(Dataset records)
⁂

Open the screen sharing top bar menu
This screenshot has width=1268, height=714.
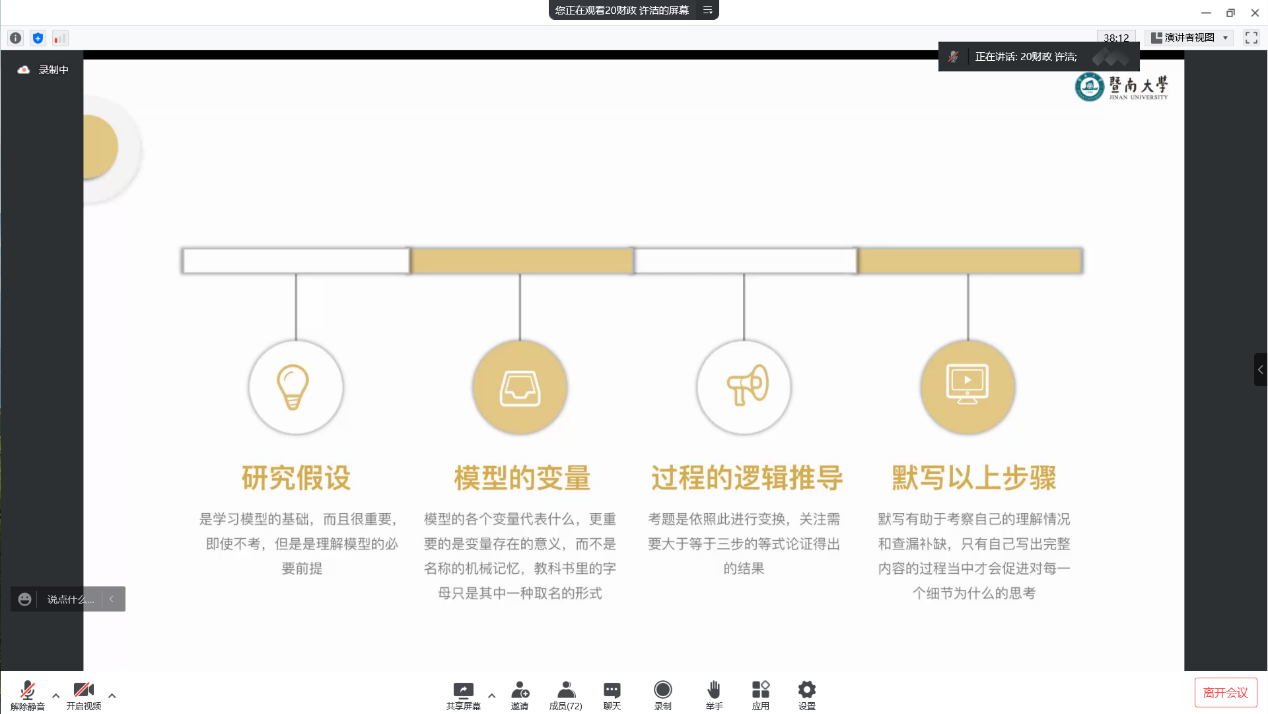[708, 10]
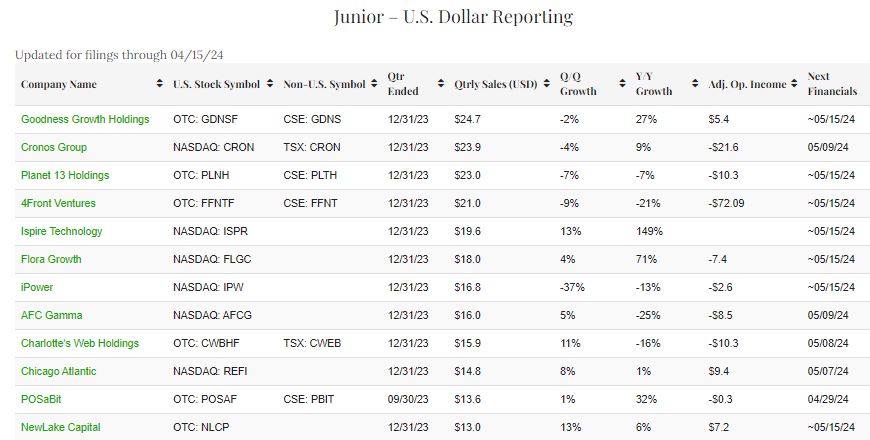Visit Planet 13 Holdings page
870x440 pixels.
(65, 175)
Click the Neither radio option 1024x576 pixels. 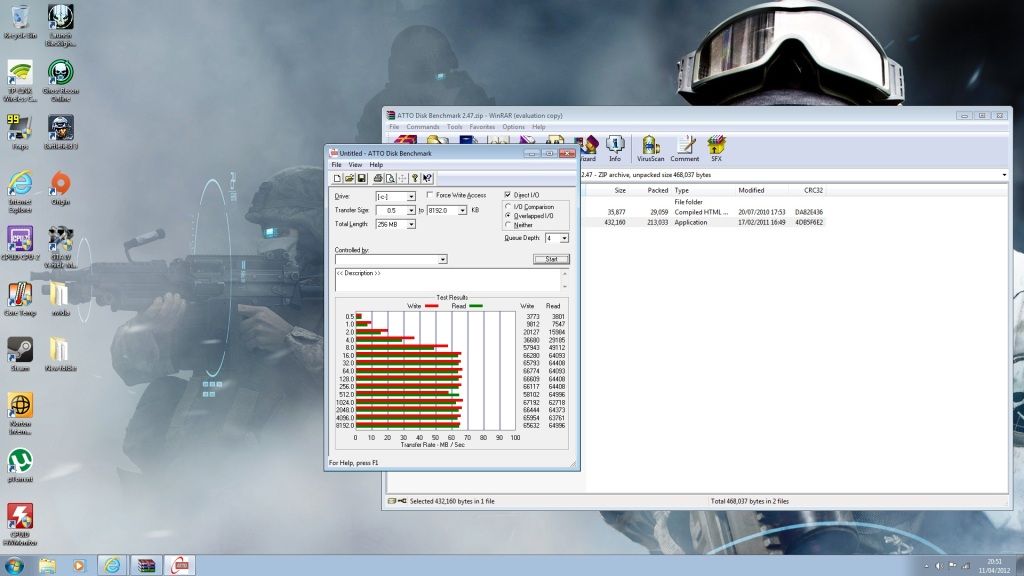pyautogui.click(x=508, y=225)

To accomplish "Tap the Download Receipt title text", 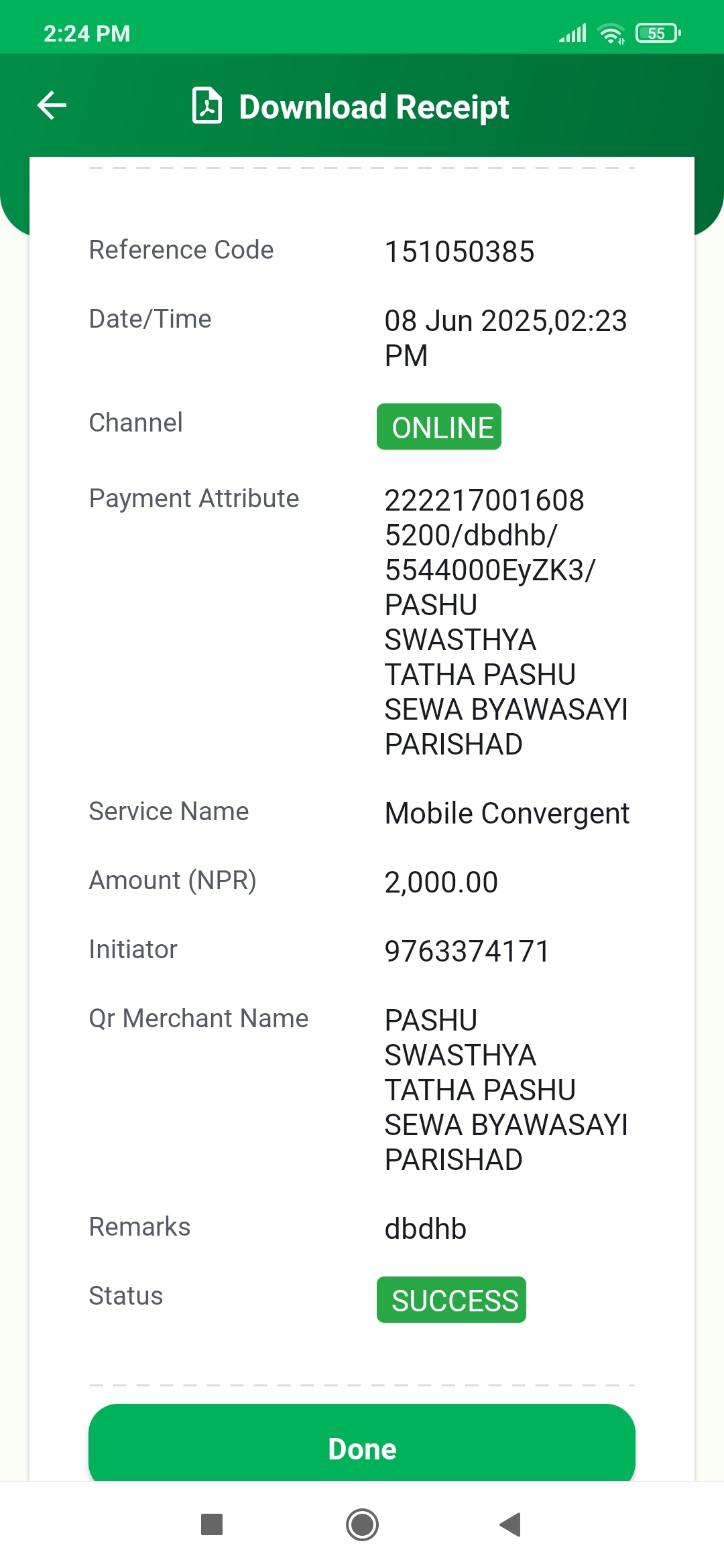I will pyautogui.click(x=374, y=107).
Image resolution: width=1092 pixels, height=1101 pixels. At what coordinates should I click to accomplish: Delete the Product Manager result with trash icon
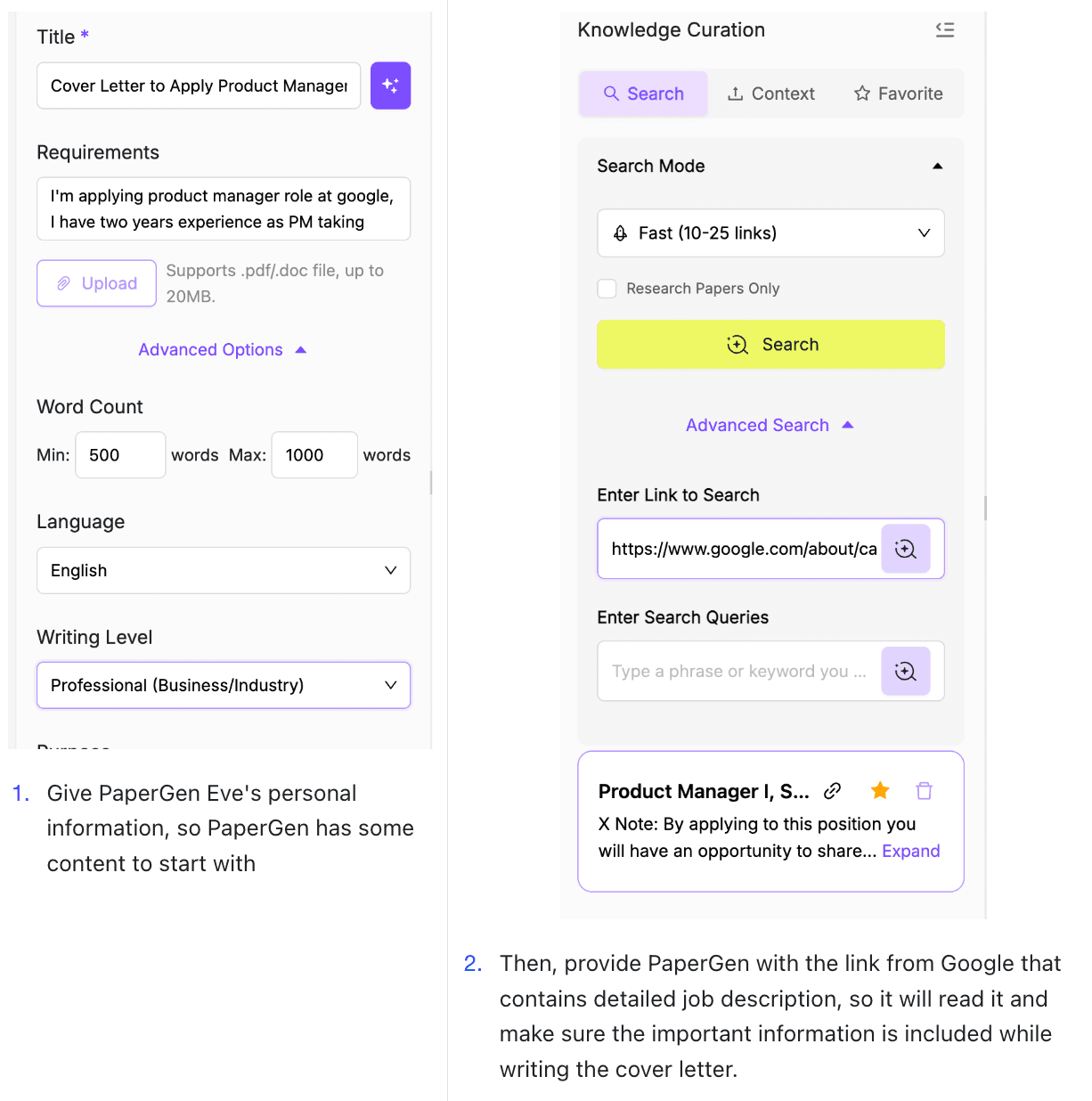(x=924, y=790)
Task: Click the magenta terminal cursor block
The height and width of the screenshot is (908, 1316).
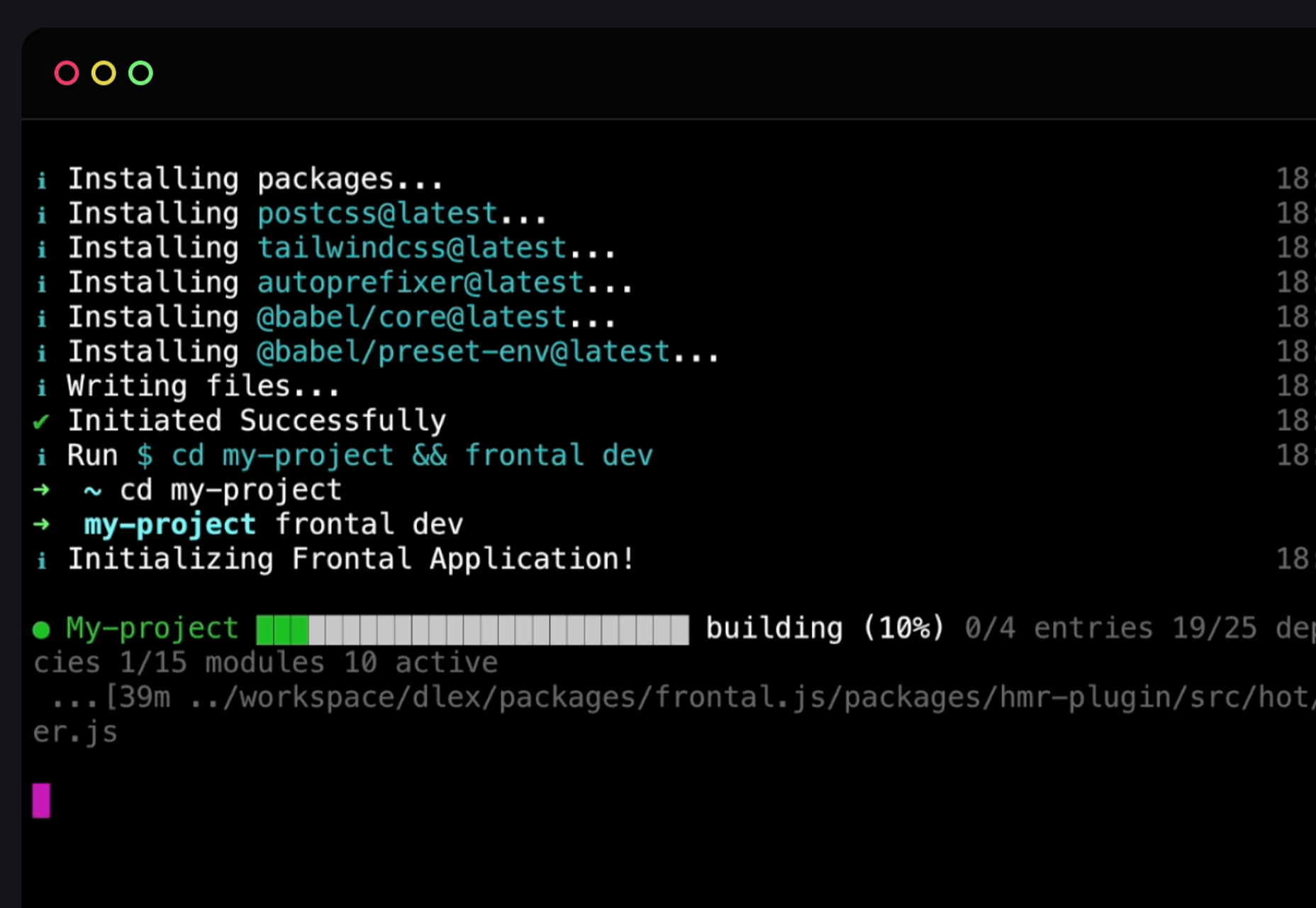Action: 41,800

⁂

## Exercise
Beginning at the line that contains "Image resolution: width=1092", transcribe it and every later line through the last line of the data above, exactly, and drop the pictures.

## Written solution
Image resolution: width=1092 pixels, height=1101 pixels. At what coordinates should I click to accomplish: Delete the Product Manager result with trash icon
(x=924, y=790)
Task: Click the magenta terminal cursor block
The height and width of the screenshot is (908, 1316).
Action: 41,800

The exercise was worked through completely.